Data excerpts:
*** Block opens ***

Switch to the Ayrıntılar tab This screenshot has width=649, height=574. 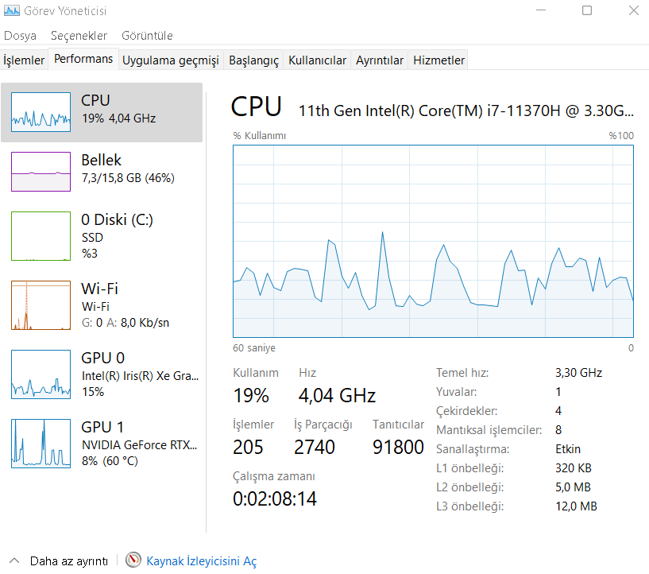tap(380, 60)
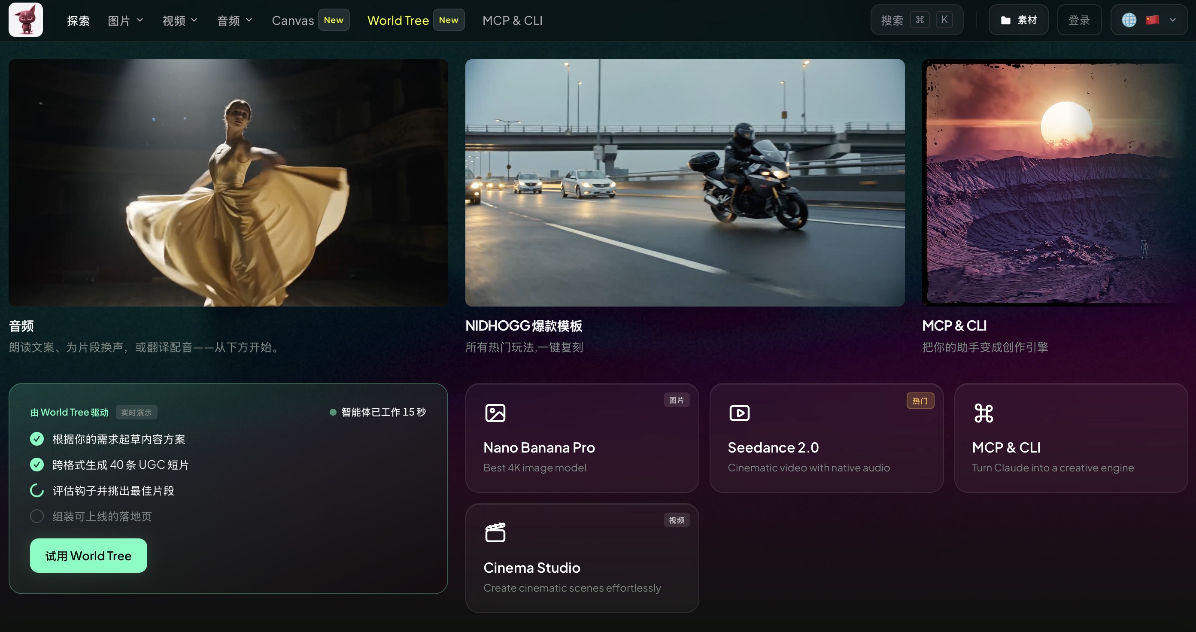The height and width of the screenshot is (632, 1196).
Task: Click the red mascot logo icon
Action: tap(26, 20)
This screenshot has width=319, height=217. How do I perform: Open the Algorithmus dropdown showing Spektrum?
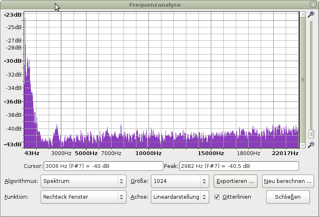pyautogui.click(x=83, y=181)
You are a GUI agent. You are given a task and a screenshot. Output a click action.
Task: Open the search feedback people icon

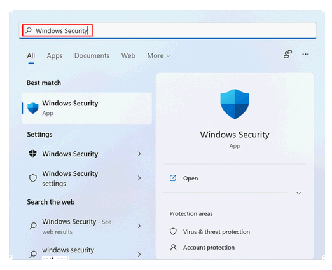click(287, 55)
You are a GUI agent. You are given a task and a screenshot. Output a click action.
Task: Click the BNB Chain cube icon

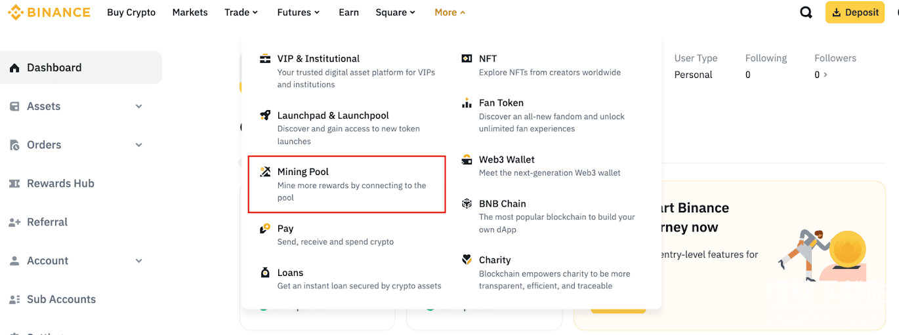[467, 204]

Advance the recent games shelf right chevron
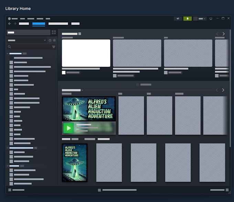tap(223, 90)
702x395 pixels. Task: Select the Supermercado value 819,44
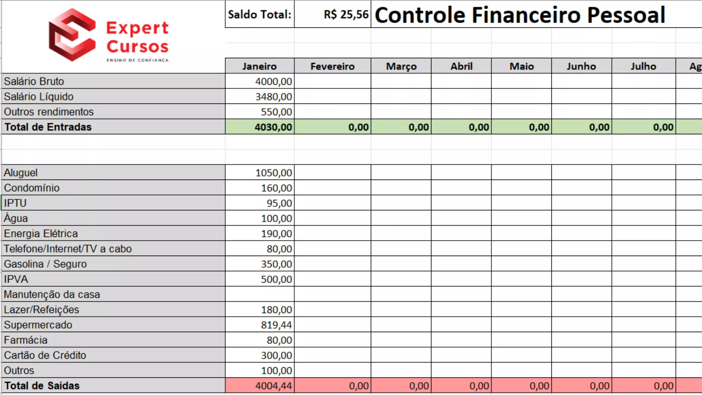point(260,325)
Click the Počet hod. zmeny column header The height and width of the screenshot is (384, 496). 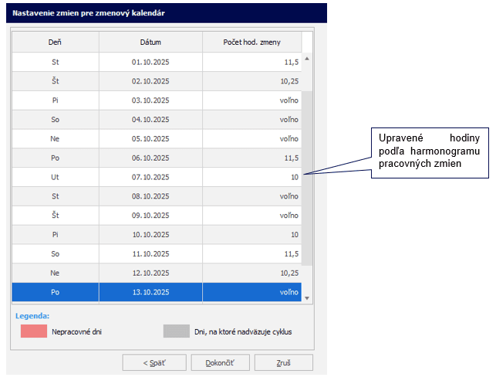[251, 42]
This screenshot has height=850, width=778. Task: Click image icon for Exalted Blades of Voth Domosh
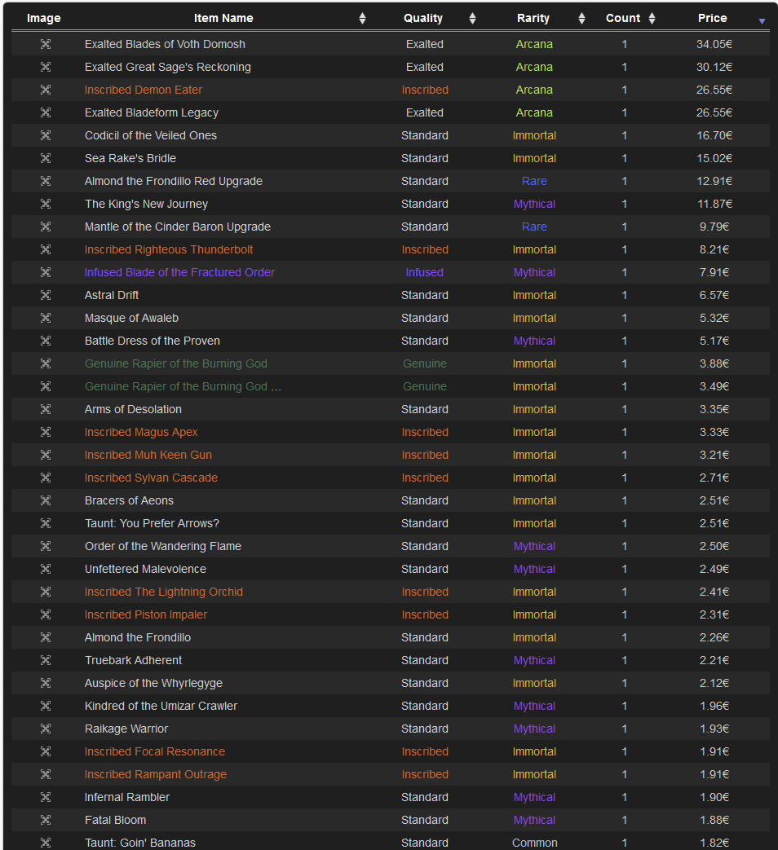click(46, 44)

*** Block closes ***

EXERCISE AIM: Pick up at the line containing "This screenshot has height=850, width=778." and copy each line exactly until the data ends, including that last line; copy no pictures.

RESULT OF THE TASK:
This screenshot has height=850, width=778. Task: Click image icon for Exalted Blades of Voth Domosh
click(46, 44)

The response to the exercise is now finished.